Salesperson: Let me summarize what we have covered so far. You have difficulty forecasting revenue, and it has affected your ability to hit your earnings targets. There is no consistent, companywide standard to use when grading opportunities. Unqualified opportunities find their way into your pipeline. It is difficult for managers to track progress. Close rates vary widely between salespeople, and you have a difficult time keeping updated on make-or-break deals. Ultimately, you have to reduce the forecast you receive by as much as 50 percent. Is that a fair summary?

Buyer: Yes, that pretty much describes how things happen today.

Salesperson: What approaches have you considered to improve forecasting accuracy?

Buyer: Other than changing Vice Presidents of Sales every couple of years, I am not sure what else we have tried or could try. I’ve had several sales executives in my career tell me that I just didn’t understand sales.

Salesperson: Based on our discussion so far, may I offer a few suggestions?

Buyer: Please do.

Salesperson: After making sales calls, would it help if your salespeople were prompted to report progress on that call against a standard set of company milestones for each opportunity in their pipeline?

Buyer: I have been clamoring for a standard set of milestones we could all use and understand. Prompting the salespeople seems like a good way to collect data after each sales call. I believe it would help.

Salesperson: When reviewing a salesperson’s pipeline, would it be useful if your sales managers could access a secure central database from any location, evaluate the status of opportunities, and email suggestions to reps to improve the chances of winning the business?

Buyer: I believe so. We didn’t discuss it, but many salespeople work out of remote or home offices.

Salesperson: On an ongoing basis, would you like a system that would track historical close rates for each salesperson by milestone, and apply them to your pipeline to help you predict revenue?

Buyer: I would like that! I might not have to tweak the numbers by 50 percent or more. It would be refreshing to apply a little science and logic to our forecasting process.

Seller: When evaluating the status of large opportunities, would it be beneficial if you or any C-level executive could access a central database via laptop anytime/anywhere, and review progress against milestones without having to talk to your VP of Sales?

Buyer: Yes.

Salesperson: If you had standard milestones updated after each sales call, an accessible pipeline database for coaching and reviewing progress, the ability to track historical close rates by milestone, and the ability to assess make-or-break opportunities from your laptop, do you think you would be able to achieve your goal of more accurately forecasting revenue?

Buyer: Yes, and I’d feel more confident going into board meetings if we had a better handle on forecasting.

This conversation, of course, is something of an ideal. It mirrors the first role-play we have attendees execute in our Customer Focused Selling workshops. The role-play coaches, who serve as buyers, are passive and cooperative the first time through so as to allow participants to walk before they run. The subsequent six role-plays become more challenging and realistic.

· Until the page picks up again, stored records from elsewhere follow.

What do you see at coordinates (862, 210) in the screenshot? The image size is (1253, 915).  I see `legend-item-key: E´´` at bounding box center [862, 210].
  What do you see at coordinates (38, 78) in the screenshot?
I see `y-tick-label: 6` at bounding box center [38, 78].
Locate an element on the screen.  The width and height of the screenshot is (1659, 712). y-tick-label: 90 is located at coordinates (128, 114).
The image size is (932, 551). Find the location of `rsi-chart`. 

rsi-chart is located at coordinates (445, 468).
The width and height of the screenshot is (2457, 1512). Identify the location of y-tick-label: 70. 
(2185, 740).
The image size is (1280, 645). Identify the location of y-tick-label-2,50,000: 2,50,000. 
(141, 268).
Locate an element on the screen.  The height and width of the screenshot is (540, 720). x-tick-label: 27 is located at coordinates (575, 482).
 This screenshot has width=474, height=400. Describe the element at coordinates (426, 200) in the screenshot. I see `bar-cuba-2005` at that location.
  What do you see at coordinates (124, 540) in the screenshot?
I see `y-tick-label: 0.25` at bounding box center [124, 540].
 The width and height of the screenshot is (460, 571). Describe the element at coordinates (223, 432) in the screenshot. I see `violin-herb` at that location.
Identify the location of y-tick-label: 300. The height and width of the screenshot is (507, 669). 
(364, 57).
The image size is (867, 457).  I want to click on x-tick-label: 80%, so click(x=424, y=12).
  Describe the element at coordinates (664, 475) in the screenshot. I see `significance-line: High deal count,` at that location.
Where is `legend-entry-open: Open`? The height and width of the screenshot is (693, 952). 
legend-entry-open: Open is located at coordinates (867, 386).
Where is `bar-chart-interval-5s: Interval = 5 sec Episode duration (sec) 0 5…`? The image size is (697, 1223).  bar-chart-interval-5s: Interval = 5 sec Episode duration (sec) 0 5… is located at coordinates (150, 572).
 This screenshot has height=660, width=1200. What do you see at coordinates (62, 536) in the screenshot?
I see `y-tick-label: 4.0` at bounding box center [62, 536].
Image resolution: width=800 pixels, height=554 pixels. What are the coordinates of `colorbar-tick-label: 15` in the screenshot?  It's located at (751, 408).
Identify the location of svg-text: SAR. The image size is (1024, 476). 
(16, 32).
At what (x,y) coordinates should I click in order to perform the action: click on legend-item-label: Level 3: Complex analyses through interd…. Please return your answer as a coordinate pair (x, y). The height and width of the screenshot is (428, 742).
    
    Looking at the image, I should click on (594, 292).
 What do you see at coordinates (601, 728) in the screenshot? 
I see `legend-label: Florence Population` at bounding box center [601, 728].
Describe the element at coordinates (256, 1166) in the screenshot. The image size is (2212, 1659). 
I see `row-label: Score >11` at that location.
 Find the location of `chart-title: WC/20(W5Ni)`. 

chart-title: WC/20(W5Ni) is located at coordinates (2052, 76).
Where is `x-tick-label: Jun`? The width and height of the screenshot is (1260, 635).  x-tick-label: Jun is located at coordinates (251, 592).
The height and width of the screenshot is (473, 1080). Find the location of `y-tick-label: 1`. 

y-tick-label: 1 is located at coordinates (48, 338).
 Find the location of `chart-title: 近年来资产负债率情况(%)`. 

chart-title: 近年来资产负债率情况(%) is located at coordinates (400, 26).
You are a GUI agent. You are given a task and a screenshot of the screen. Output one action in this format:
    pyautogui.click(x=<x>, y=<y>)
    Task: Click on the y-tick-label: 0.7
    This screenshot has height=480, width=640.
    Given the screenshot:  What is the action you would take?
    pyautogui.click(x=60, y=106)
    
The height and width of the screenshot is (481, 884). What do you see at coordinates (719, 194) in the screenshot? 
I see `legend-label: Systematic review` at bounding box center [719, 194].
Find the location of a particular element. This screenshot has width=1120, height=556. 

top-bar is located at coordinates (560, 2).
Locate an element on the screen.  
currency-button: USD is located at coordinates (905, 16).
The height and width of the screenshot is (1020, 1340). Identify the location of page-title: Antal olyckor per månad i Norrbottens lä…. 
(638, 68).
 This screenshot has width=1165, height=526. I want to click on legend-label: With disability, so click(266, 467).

In the example above, the seller enjoyed the luxury of having a buyer readily share a goal and be willing to engage in a candid and pointed conversation, with the salesperson doing a lot of directing (through questioning). In sales calls, conversations almost never follow a script. But the SDP provides a guideline for (1) diagnosing the buyer’s current situation with a bias toward your offering, and (2) developing a custom vision that the buyer owns. Please note that in this example, the buyer agreed to all four major diagnostic questions, and therefore the seller offered all four usage scenarios. In making calls, if a buyer does not agree to a reason the company cannot achieve a goal, the seller would not offer the corresponding usage scenario.